Korean scientists discover a planet 13,000 light-years far from earth

Posted April. 27, 2017 07:24,   

Updated April. 27, 2017 07:32

Korean scientists has discovered a terrestrial planet outside the solar system for the first time since the establishment of its own astronomical observation system.

In its joint study with the National Aeronautics and Space Administration and the California Institute of Technology, the Korea Astronomy and Space Science Institute (KASI) announced on Wednesday that it has discovered an alien planet (OGLE-2016-BLG-1195Lb) with the equivalent mass and size of earth 13,000 light-years (1 light-year = approx. 9.46 trillion kilometers) away from earth. They used terrestrial telescope Korea Microlensing Telescope Network (KMTnet) and NASA’s space observatory Spitzer.

KMTnet, which is an astronomical observation network exclusively established by KASI in 2015, has stationed in Chile, South Africa, and Australia to discover the “next earth.” “By using both the terrestrial telescope (KMTnet) and space observatory (Spitzer), we can come up with an exact distance between earth and alien planet, as if locating the exact spot of an object with our naked eyes,” KASI senior researcher Lee Choong-wook said.
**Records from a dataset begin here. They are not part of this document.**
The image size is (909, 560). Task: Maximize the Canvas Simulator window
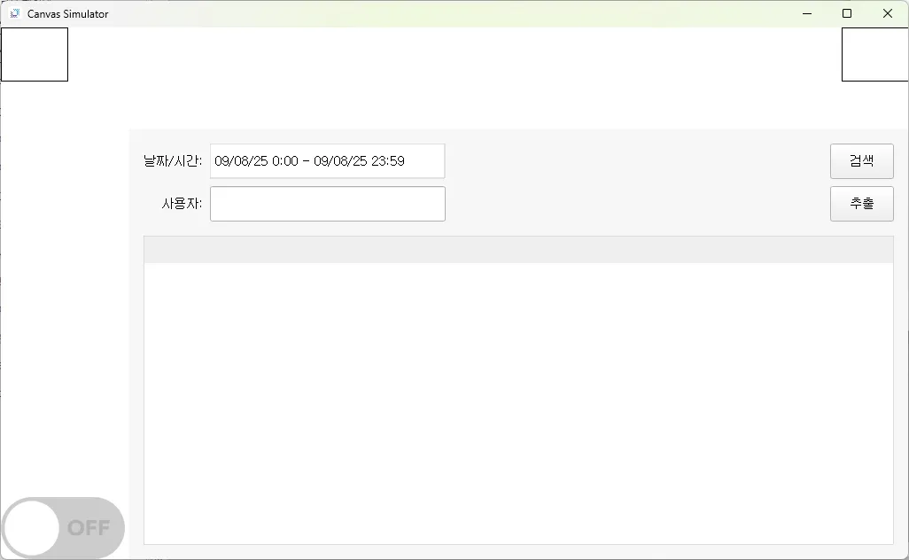coord(847,13)
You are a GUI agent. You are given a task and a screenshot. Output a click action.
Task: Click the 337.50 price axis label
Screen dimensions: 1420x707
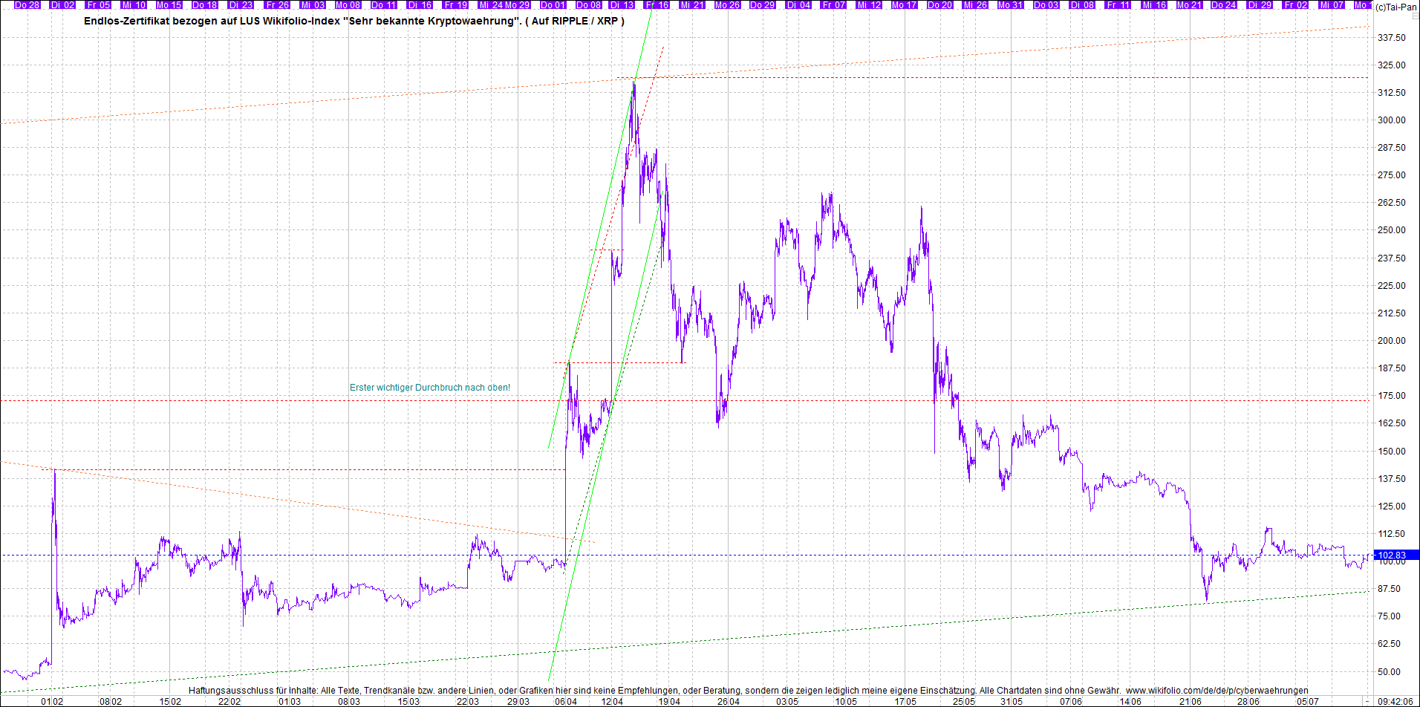[1392, 38]
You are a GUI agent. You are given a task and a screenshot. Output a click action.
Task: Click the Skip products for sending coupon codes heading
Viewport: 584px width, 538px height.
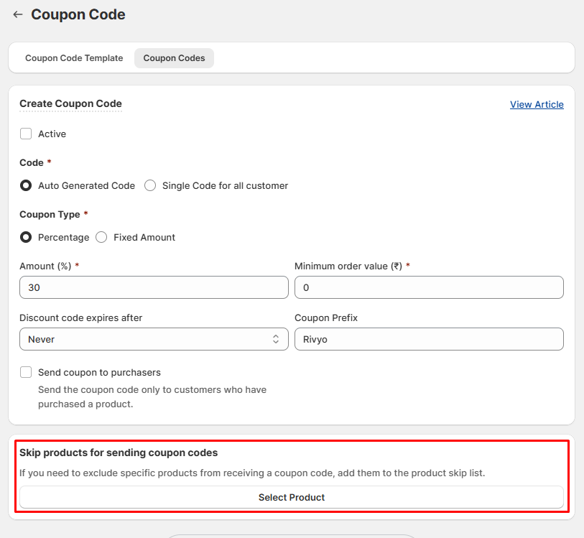pyautogui.click(x=119, y=453)
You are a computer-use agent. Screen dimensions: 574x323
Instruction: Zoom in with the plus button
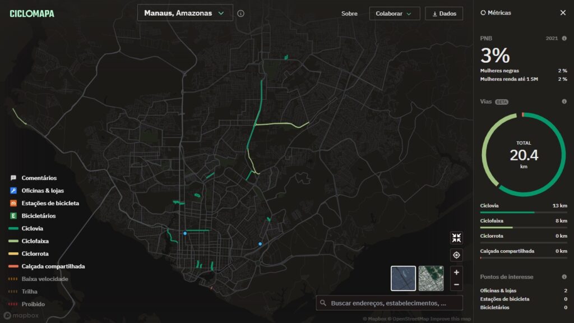(456, 273)
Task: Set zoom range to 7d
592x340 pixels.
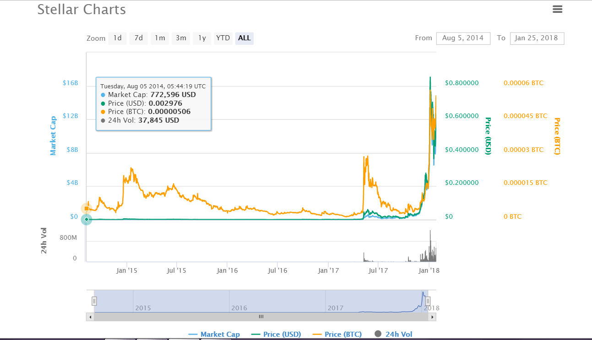Action: (x=138, y=38)
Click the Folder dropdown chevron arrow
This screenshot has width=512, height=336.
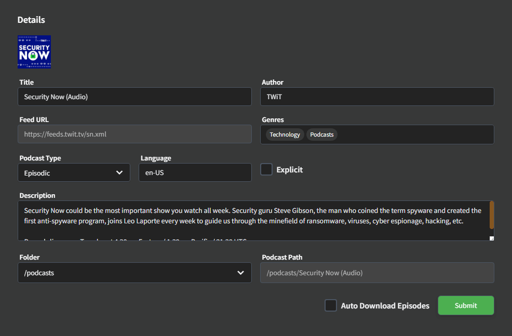pyautogui.click(x=240, y=273)
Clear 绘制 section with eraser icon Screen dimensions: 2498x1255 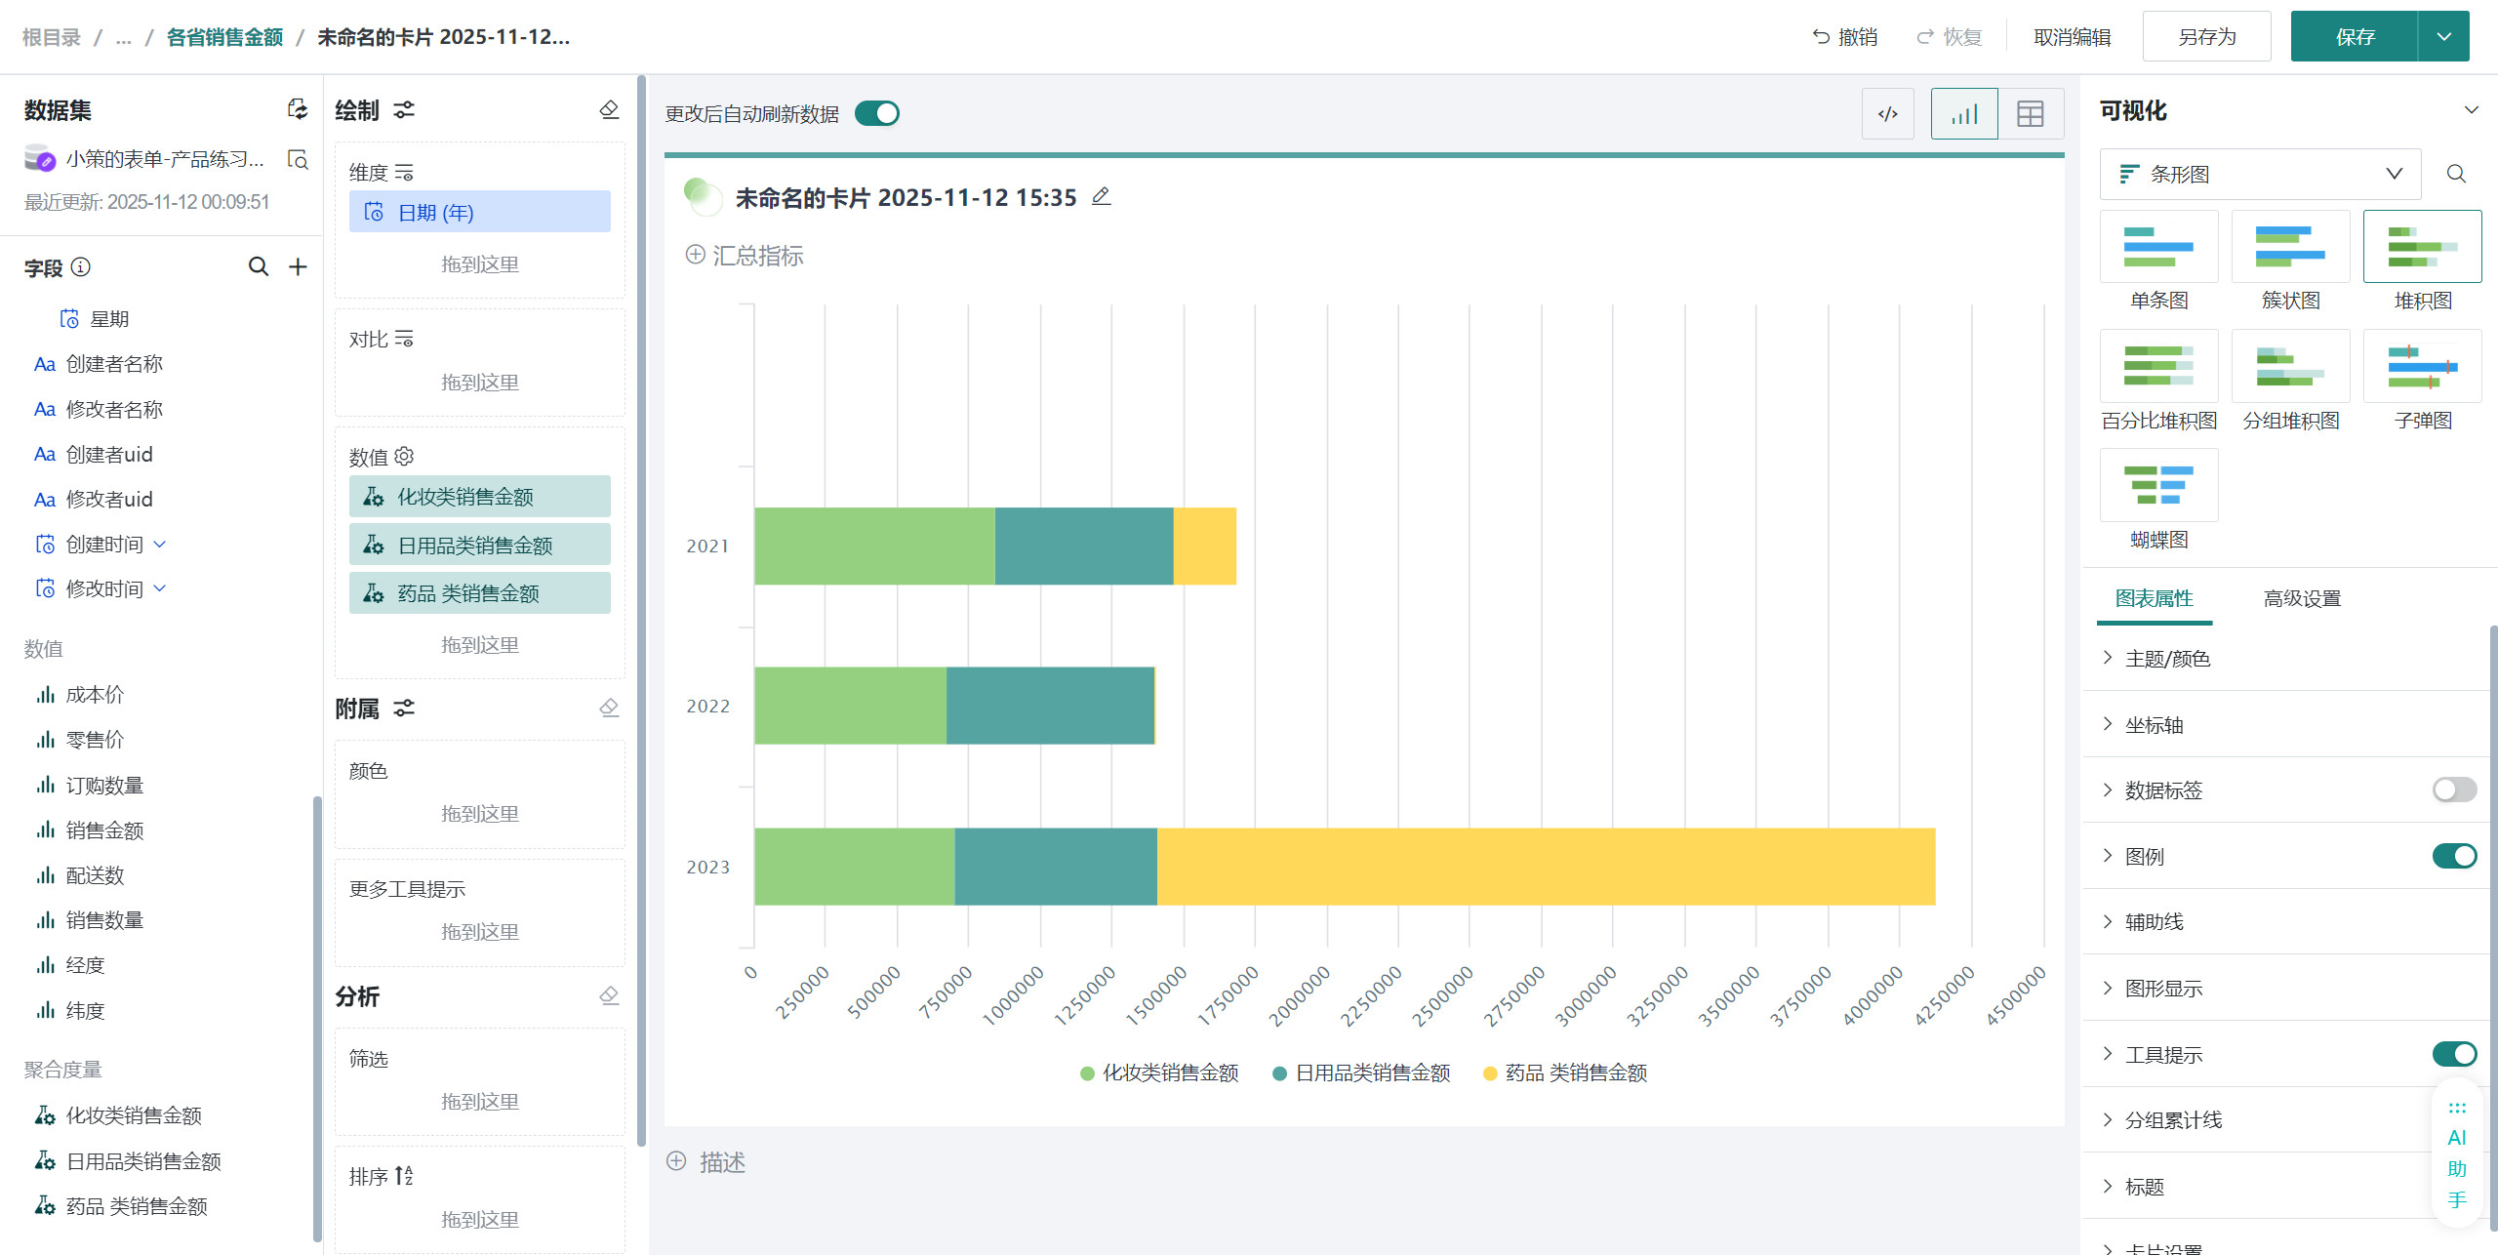(609, 109)
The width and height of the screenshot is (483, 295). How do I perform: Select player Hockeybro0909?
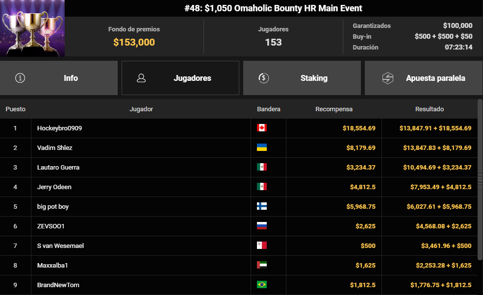point(59,128)
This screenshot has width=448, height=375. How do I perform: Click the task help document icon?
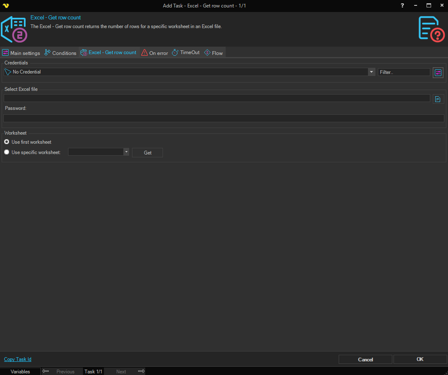tap(431, 28)
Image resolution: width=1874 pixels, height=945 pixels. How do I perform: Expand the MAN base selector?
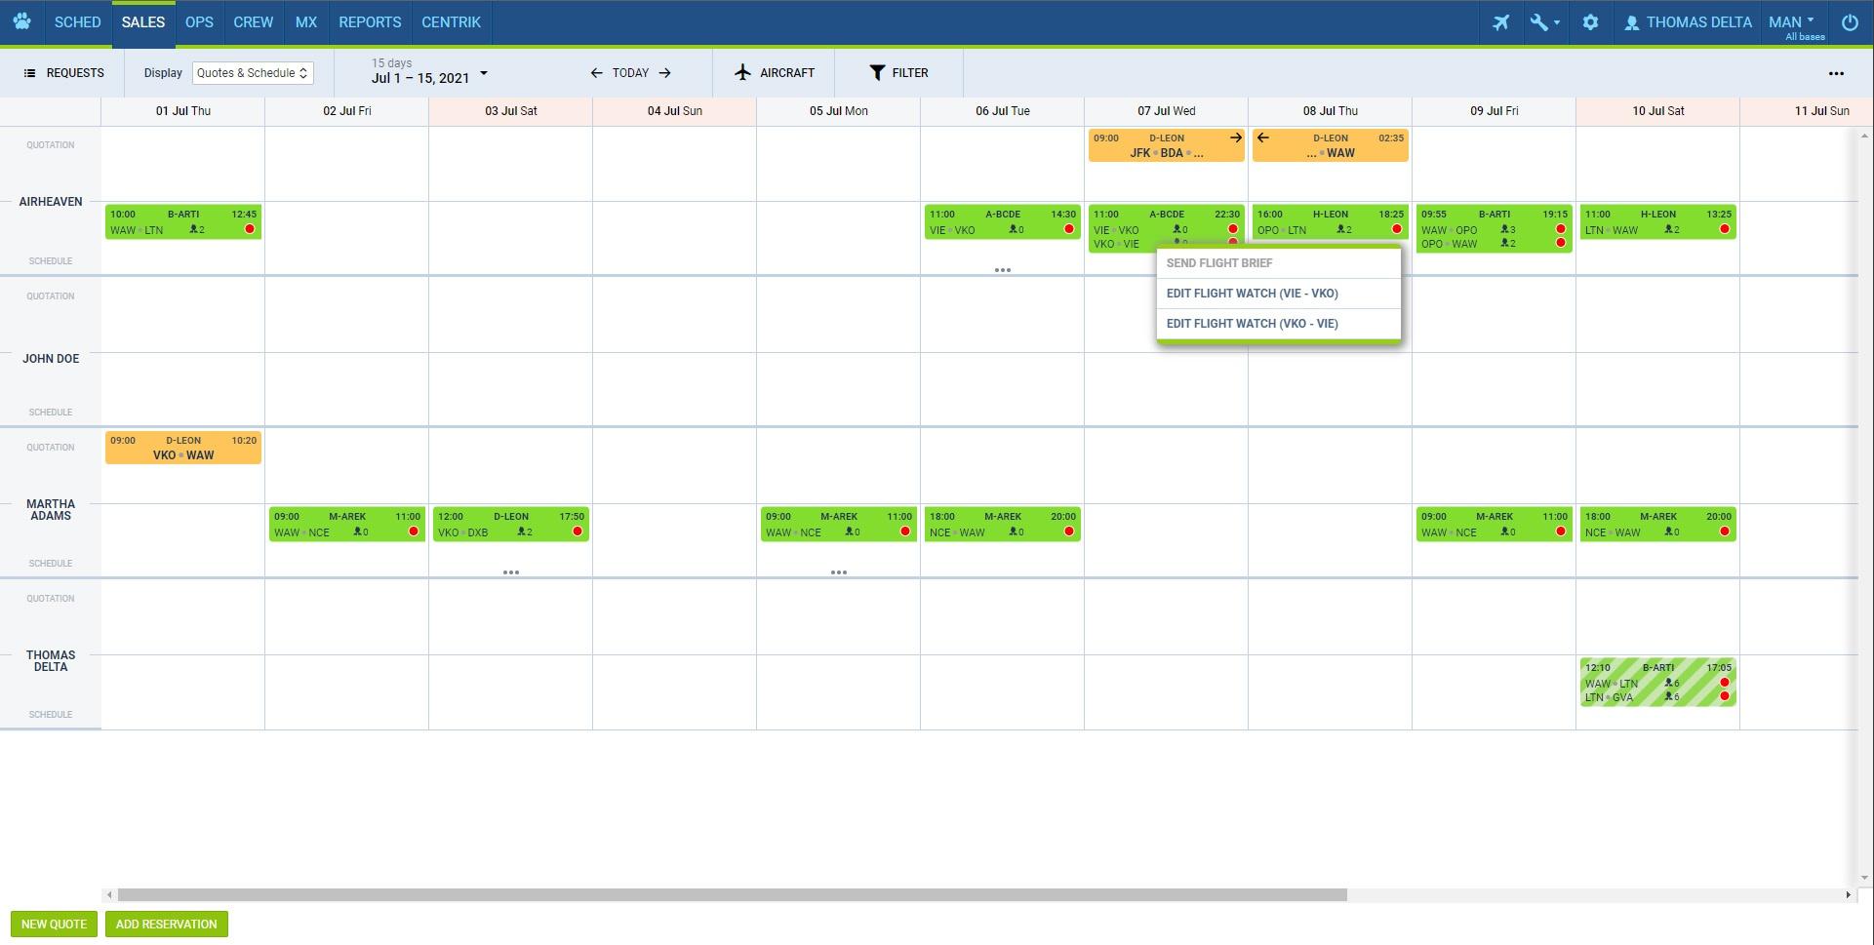[x=1791, y=22]
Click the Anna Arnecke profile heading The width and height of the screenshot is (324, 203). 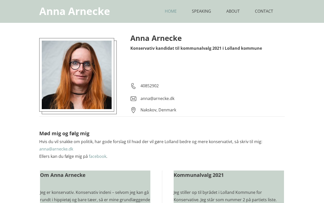(156, 38)
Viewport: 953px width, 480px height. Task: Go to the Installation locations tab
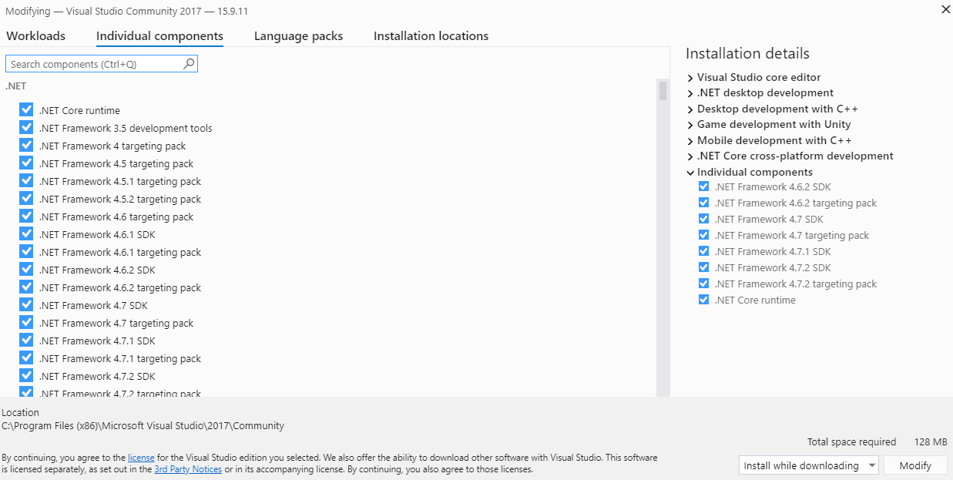point(431,36)
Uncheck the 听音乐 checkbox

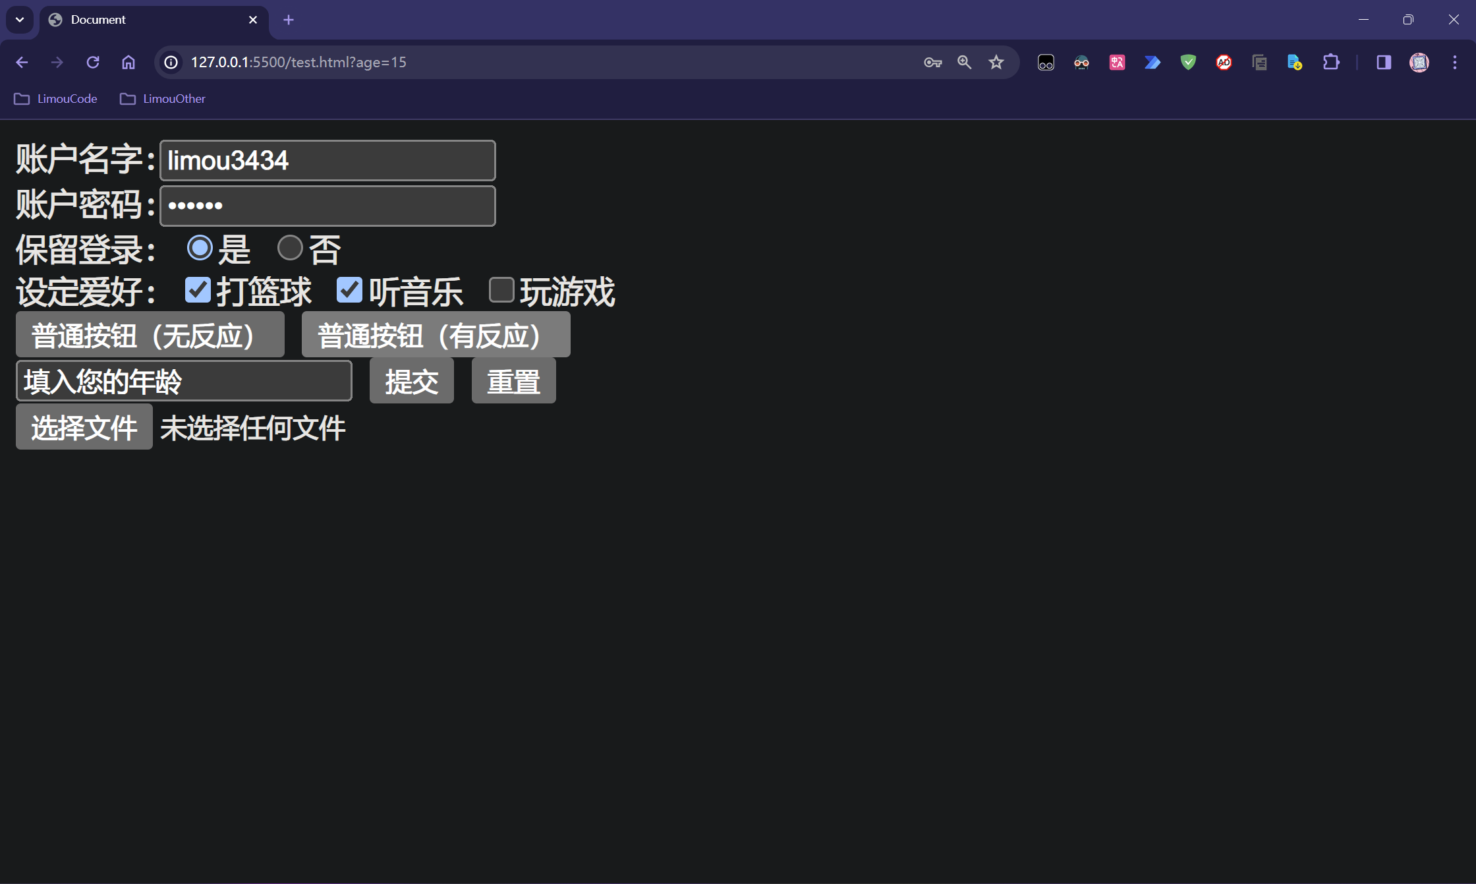click(x=349, y=290)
There are high possibilities that the recently discovered planet, which is 1.43 times heavier than earth, is comprised of rocks. The distance with its primary star is also 1.16AU; a similar distance between the sun and the earth at 1AU (AU: Astronomical Unit. 1AU = approx. 150 million kilometers). Still, the surface temperature is lower than that of Pluto (around minus 230 degrees Celsius) located on the outskirts of the solar system, as the new planet weighs only 7.8 percent of the sun and is a colder red dwarf star. Therefore, it is highly likely that an existing living organism remain scarce.

Among the planets discovered, the recent planet is relatively far from primary star. “This implies that terrestrial planets can be created in various conditions,” said Andrew Gould, an invitational researcher at KASI and a professor at Max Planck Institute for Astronomy in Germany.

Most of the 3,600 or so alien planets discovered were close to the primary star, with less than 1AU of distance. Furthermore, the seven alien planets discovered near the 39 light-years away star “Trappist-1” were also 0.01 to 0.06AU near the primary star. This was due to the eclipse when stars are dimmed by passing planets. When the planet is located too far from primary star, the eclipse cannot be observed.